__Stated exercise__:
Rewrite each of the items below, changing "computer-use agent" to "desktop assistant" wherever it occurs and keeping every other word the same. Leave the pictures out of your answer.

# The input start

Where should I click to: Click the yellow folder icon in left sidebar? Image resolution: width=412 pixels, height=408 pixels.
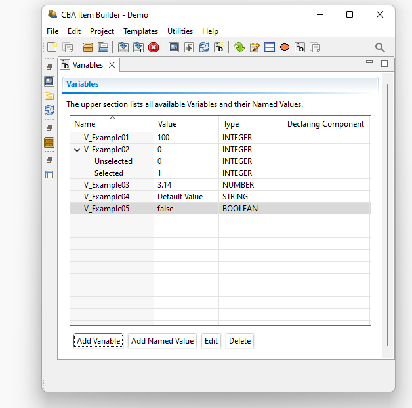coord(49,96)
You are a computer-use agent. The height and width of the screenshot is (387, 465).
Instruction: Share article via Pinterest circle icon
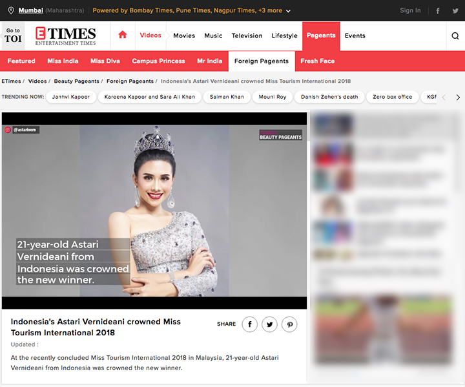pos(289,324)
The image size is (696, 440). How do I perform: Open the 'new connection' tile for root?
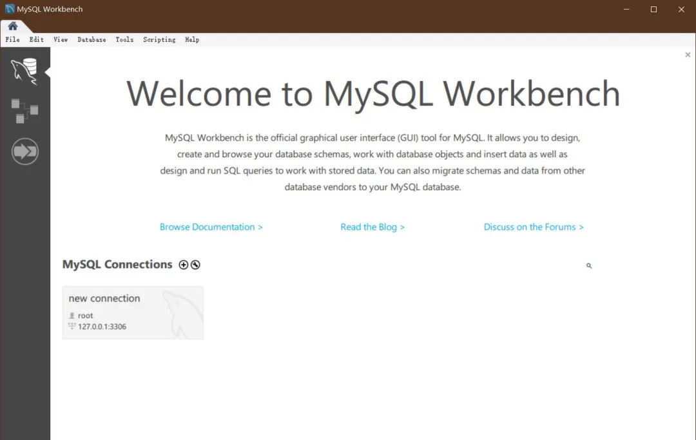[x=132, y=312]
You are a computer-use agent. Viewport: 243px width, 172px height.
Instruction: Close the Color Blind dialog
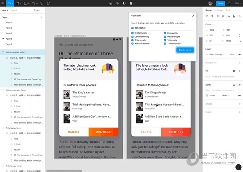[193, 16]
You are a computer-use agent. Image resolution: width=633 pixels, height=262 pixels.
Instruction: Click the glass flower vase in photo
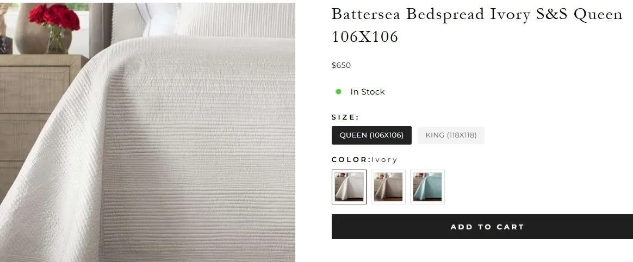coord(55,40)
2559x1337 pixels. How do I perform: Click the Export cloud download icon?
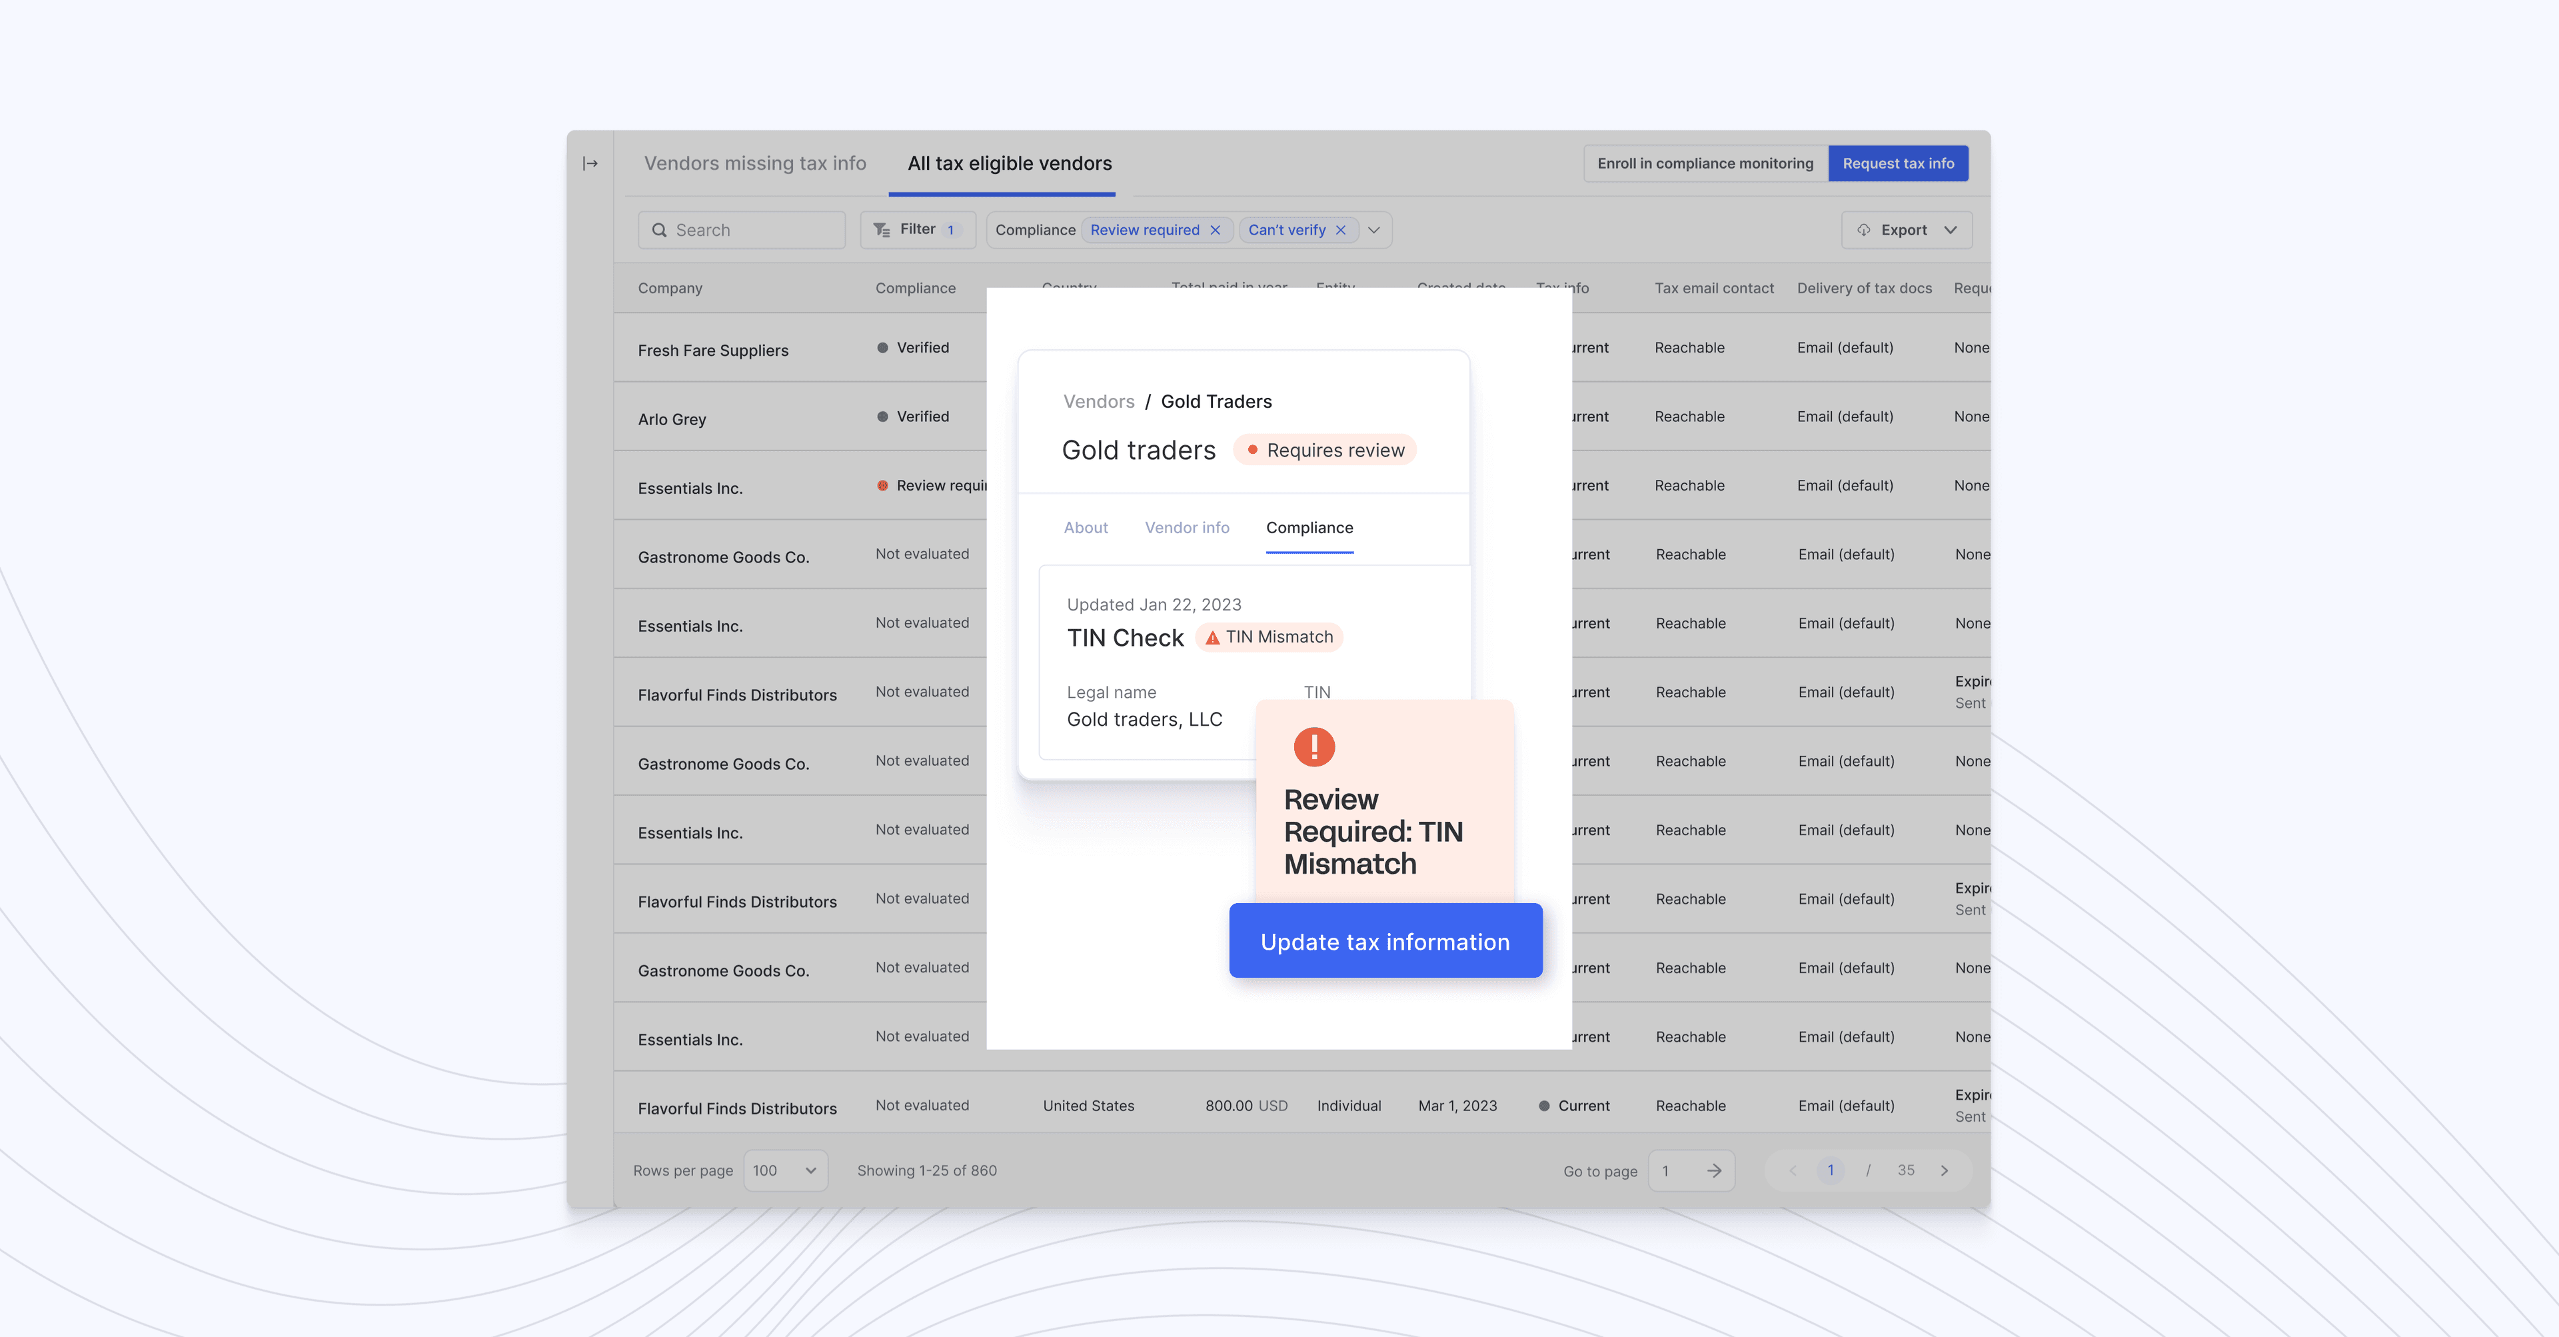[x=1864, y=229]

# The input end

__Answer to this problem__:
Where should I click to: Click the yellow folder icon in left sidebar? Image resolution: width=412 pixels, height=408 pixels.
coord(49,96)
You are a desktop assistant. The height and width of the screenshot is (387, 465).
Instruction: Share article via Pinterest circle icon
pos(289,324)
The image size is (696, 440). How do I perform: Open the 'new connection' tile for root?
[x=132, y=312]
You are a desktop assistant. Viewport: 243px width, 172px height.
Instruction: Close the Color Blind dialog
[193, 16]
You are a desktop assistant. Image resolution: width=633 pixels, height=262 pixels.
Instruction: Click the glass flower vase in photo
coord(55,40)
2559x1337 pixels. How do I perform: Click the Export cloud download icon?
[x=1864, y=229]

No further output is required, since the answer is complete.